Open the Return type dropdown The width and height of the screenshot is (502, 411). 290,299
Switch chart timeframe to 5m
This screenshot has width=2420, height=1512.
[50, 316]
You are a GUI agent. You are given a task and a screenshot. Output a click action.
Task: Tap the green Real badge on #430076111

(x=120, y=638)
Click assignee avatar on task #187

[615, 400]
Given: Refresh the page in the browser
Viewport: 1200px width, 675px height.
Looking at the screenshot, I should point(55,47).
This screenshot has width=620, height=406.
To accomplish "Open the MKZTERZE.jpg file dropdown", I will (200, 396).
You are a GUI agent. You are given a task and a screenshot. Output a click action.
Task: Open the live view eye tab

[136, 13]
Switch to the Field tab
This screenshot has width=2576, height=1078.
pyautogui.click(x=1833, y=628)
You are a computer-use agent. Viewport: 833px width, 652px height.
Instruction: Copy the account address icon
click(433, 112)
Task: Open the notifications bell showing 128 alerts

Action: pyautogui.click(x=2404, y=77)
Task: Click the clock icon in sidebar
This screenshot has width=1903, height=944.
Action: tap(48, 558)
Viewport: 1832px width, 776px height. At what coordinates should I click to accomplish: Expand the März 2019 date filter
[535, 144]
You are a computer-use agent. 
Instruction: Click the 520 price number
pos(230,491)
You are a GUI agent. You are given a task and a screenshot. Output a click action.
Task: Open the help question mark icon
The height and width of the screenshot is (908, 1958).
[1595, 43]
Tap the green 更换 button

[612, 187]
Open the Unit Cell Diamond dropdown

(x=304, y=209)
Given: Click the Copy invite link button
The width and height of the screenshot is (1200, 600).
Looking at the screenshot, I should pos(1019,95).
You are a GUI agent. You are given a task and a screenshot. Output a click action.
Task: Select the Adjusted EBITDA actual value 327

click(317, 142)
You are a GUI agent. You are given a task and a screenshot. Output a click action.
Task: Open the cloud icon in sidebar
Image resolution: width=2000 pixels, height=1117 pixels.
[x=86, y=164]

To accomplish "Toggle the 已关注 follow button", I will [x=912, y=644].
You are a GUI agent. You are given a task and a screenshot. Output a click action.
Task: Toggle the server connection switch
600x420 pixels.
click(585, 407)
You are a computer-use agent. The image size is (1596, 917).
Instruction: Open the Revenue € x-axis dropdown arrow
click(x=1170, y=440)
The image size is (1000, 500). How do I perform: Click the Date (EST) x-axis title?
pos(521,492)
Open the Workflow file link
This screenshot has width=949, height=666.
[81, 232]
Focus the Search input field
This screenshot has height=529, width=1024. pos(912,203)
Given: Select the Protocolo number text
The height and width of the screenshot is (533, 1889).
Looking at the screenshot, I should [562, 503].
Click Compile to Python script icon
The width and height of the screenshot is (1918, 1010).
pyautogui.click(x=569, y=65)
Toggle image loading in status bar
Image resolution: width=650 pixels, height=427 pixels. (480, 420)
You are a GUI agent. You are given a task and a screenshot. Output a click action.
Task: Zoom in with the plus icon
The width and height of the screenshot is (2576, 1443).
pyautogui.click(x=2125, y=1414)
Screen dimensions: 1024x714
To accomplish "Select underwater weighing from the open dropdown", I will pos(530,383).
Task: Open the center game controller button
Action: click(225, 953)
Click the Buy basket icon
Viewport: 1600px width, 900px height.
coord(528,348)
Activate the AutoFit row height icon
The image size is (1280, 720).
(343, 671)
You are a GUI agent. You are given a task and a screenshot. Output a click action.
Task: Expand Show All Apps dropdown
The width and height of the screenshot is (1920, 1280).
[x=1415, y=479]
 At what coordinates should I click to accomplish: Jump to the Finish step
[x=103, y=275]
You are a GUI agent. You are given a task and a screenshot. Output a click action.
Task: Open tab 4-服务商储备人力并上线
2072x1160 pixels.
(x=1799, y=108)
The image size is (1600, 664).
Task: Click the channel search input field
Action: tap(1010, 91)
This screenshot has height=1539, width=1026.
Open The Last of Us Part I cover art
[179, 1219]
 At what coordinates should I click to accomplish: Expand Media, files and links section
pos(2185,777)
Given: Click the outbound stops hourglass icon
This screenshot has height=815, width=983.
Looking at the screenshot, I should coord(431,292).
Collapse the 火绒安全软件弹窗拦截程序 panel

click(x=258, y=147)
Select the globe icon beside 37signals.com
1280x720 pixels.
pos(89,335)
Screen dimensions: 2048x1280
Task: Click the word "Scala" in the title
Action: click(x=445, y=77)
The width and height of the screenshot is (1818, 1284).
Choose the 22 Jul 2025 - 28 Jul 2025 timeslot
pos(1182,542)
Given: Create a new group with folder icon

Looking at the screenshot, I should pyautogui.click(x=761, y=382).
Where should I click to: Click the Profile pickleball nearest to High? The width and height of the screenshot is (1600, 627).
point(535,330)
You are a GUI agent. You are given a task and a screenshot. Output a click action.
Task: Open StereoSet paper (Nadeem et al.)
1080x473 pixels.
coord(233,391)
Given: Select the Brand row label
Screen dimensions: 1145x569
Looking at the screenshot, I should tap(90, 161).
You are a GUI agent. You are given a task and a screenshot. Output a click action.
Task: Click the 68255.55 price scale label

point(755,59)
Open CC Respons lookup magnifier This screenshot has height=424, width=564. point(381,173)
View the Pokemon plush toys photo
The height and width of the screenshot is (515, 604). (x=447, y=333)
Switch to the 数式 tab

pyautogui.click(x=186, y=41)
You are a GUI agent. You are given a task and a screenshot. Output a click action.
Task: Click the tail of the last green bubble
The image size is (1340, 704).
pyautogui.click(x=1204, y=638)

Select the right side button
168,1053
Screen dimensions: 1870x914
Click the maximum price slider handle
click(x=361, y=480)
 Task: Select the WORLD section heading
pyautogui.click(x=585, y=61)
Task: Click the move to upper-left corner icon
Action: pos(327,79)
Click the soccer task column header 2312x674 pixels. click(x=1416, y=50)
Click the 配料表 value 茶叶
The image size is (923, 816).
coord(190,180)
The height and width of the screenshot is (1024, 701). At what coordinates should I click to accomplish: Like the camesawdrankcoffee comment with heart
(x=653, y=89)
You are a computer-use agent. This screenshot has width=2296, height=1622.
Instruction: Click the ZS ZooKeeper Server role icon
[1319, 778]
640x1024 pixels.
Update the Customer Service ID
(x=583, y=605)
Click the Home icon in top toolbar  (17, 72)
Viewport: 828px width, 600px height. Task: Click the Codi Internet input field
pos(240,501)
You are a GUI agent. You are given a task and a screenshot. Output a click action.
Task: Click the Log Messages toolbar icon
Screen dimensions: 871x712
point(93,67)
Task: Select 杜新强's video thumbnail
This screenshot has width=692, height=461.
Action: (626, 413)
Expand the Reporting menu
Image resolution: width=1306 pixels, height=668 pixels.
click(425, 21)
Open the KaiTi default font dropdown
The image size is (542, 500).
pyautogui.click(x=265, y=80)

+++

## REQUEST:
Format the material above as a numbered list, one entry per line, omitting the blank lines.

## EXERCISE RESPONSE:
1. Open the Return type dropdown The width and height of the screenshot is (502, 411). 290,299
2. Switch chart timeframe to 5m
3. This screenshot has width=2420, height=1512.
4. [50, 316]
5. You are a GUI agent. You are given a task and a screenshot. Output a click action.
6. Task: Tap the green Real badge on #430076111
7. (x=120, y=638)
8. Click assignee avatar on task #187
9. [615, 400]
10. Given: Refresh the page in the browser
11. Viewport: 1200px width, 675px height.
12. Looking at the screenshot, I should point(55,47).
13. This screenshot has width=620, height=406.
14. To accomplish "Open the MKZTERZE.jpg file dropdown", I will (200, 396).
15. You are a GUI agent. You are given a task and a screenshot. Output a click action.
16. Task: Open the live view eye tab
17. [136, 13]
18. Switch to the Field tab
19. This screenshot has width=2576, height=1078.
20. pyautogui.click(x=1833, y=628)
21. You are a computer-use agent. Viewport: 833px width, 652px height.
22. Instruction: Copy the account address icon
23. click(433, 112)
24. Task: Open the notifications bell showing 128 alerts
25. Action: pyautogui.click(x=2404, y=77)
26. Task: Click the clock icon in sidebar
27. This screenshot has width=1903, height=944.
28. Action: tap(48, 558)
29. Viewport: 1832px width, 776px height. At what coordinates should I click to accomplish: Expand the März 2019 date filter
30. [535, 144]
31. You are a computer-use agent. 
32. Instruction: Click the 520 price number
33. pos(230,491)
34. You are a GUI agent. You are given a task and a screenshot. Output a click action.
35. Task: Open the help question mark icon
36. The height and width of the screenshot is (908, 1958).
37. [1595, 43]
38. Tap the green 更换 button
39. [612, 187]
40. Open the Unit Cell Diamond dropdown
41. (x=304, y=209)
42. Given: Click the Copy invite link button
43. The width and height of the screenshot is (1200, 600).
44. Looking at the screenshot, I should pos(1019,95).
45. You are a GUI agent. You are given a task and a screenshot. Output a click action.
46. Task: Select the Adjusted EBITDA actual value 327
47. click(317, 142)
48. You are a GUI agent. You are given a task and a screenshot. Output a click action.
49. Task: Open the cloud icon in sidebar
50. Image resolution: width=2000 pixels, height=1117 pixels.
51. [x=86, y=164]
52. To accomplish "Toggle the 已关注 follow button", I will [x=912, y=644].
53. You are a GUI agent. You are given a task and a screenshot. Output a click action.
54. Task: Toggle the server connection switch
55. 600x420 pixels.
56. click(585, 407)
57. You are a computer-use agent. The image size is (1596, 917).
58. Instruction: Open the Revenue € x-axis dropdown arrow
59. click(x=1170, y=440)
60. The image size is (1000, 500). How do I perform: Click the Date (EST) x-axis title?
61. pos(521,492)
62. Open the Workflow file link
63. This screenshot has width=949, height=666.
64. [81, 232]
65. Focus the Search input field
66. This screenshot has height=529, width=1024. pos(912,203)
67. Given: Select the Protocolo number text
68. The height and width of the screenshot is (533, 1889).
69. Looking at the screenshot, I should [562, 503].
70. Click Compile to Python script icon
71. The width and height of the screenshot is (1918, 1010).
72. pyautogui.click(x=569, y=65)
73. Toggle image loading in status bar
74. Image resolution: width=650 pixels, height=427 pixels. (480, 420)
75. You are a GUI agent. You are given a task and a screenshot. Output a click action.
76. Task: Zoom in with the plus icon
77. The width and height of the screenshot is (2576, 1443).
78. pyautogui.click(x=2125, y=1414)
79. Screen dimensions: 1024x714
80. To accomplish "Select underwater weighing from the open dropdown", I will pos(530,383).
81. Task: Open the center game controller button
82. Action: click(225, 953)
83. Click the Buy basket icon
84. Viewport: 1600px width, 900px height.
85. coord(528,348)
86. Activate the AutoFit row height icon
87. The image size is (1280, 720).
88. (343, 671)
89. You are a GUI agent. You are given a task and a screenshot. Output a click action.
90. Task: Expand Show All Apps dropdown
91. The width and height of the screenshot is (1920, 1280).
92. [x=1415, y=479]
93.  At what coordinates should I click to accomplish: Jump to the Finish step
94. [x=103, y=275]
95. You are a GUI agent. You are given a task and a screenshot. Output a click action.
96. Task: Open tab 4-服务商储备人力并上线
97. 2072x1160 pixels.
98. (x=1799, y=108)
99. The image size is (1600, 664).
100. Task: Click the channel search input field
101. Action: tap(1010, 91)
102. This screenshot has height=1539, width=1026.
103. Open The Last of Us Part I cover art
104. [179, 1219]
105.  At what coordinates should I click to accomplish: Expand Media, files and links section
106. pos(2185,777)
107. Given: Click the outbound stops hourglass icon
108. This screenshot has height=815, width=983.
109. Looking at the screenshot, I should coord(431,292).
110. Collapse the 火绒安全软件弹窗拦截程序 panel
111. click(x=258, y=147)
112. Select the globe icon beside 37signals.com
113. 1280x720 pixels.
114. pos(89,335)
115. Screen dimensions: 2048x1280
116. Task: Click the word "Scala" in the title
117. Action: click(x=445, y=77)
118. The width and height of the screenshot is (1818, 1284).
119. Choose the 22 Jul 2025 - 28 Jul 2025 timeslot
120. pos(1182,542)
121. Given: Create a new group with folder icon
122. Looking at the screenshot, I should pyautogui.click(x=761, y=382).
123. Where should I click to: Click the Profile pickleball nearest to High? The width and height of the screenshot is (1600, 627).
124. point(535,330)
125. You are a GUI agent. You are given a task and a screenshot. Output a click action.
126. Task: Open StereoSet paper (Nadeem et al.)
127. 1080x473 pixels.
128. coord(233,391)
129. Given: Select the Brand row label
130. Screen dimensions: 1145x569
131. Looking at the screenshot, I should tap(90, 161).
132. You are a GUI agent. You are given a task and a screenshot. Output a click action.
133. Task: Click the 68255.55 price scale label
134. point(755,59)
135. Open CC Respons lookup magnifier This screenshot has height=424, width=564. point(381,173)
136. View the Pokemon plush toys photo
137. The height and width of the screenshot is (515, 604). (x=447, y=333)
138. Switch to the 数式 tab
139. pyautogui.click(x=186, y=41)
140. You are a GUI agent. You are given a task and a screenshot. Output a click action.
141. Task: Click the tail of the last green bubble
142. The image size is (1340, 704).
143. pyautogui.click(x=1204, y=638)
144. Select the right side button
145. 168,1053
146. Screen dimensions: 1870x914
147. Click the maximum price slider handle
148. click(x=361, y=480)
149.  Task: Select the WORLD section heading
150. pyautogui.click(x=585, y=61)
151. Task: Click the move to upper-left corner icon
152. Action: pos(327,79)
153. Click the soccer task column header 2312x674 pixels. click(x=1416, y=50)
154. Click the 配料表 value 茶叶
155. The image size is (923, 816).
156. coord(190,180)
157. The height and width of the screenshot is (1024, 701). At what coordinates should I click to accomplish: Like the camesawdrankcoffee comment with heart
158. (x=653, y=89)
159. You are a computer-use agent. This screenshot has width=2296, height=1622.
160. Instruction: Click the ZS ZooKeeper Server role icon
161. [1319, 778]
162. 640x1024 pixels.
163. Update the Customer Service ID
164. (x=583, y=605)
165. Click the Home icon in top toolbar  (17, 72)
166. Viewport: 828px width, 600px height. Task: Click the Codi Internet input field
167. pos(240,501)
168. You are a GUI agent. You are given a task and a screenshot. Output a click action.
169. Task: Click the Log Messages toolbar icon
170. Screen dimensions: 871x712
171. point(93,67)
172. Task: Select 杜新强's video thumbnail
173. This screenshot has width=692, height=461.
174. Action: (626, 413)
175. Expand the Reporting menu
176. Image resolution: width=1306 pixels, height=668 pixels.
177. click(425, 21)
178. Open the KaiTi default font dropdown
179. The image size is (542, 500).
180. pyautogui.click(x=265, y=80)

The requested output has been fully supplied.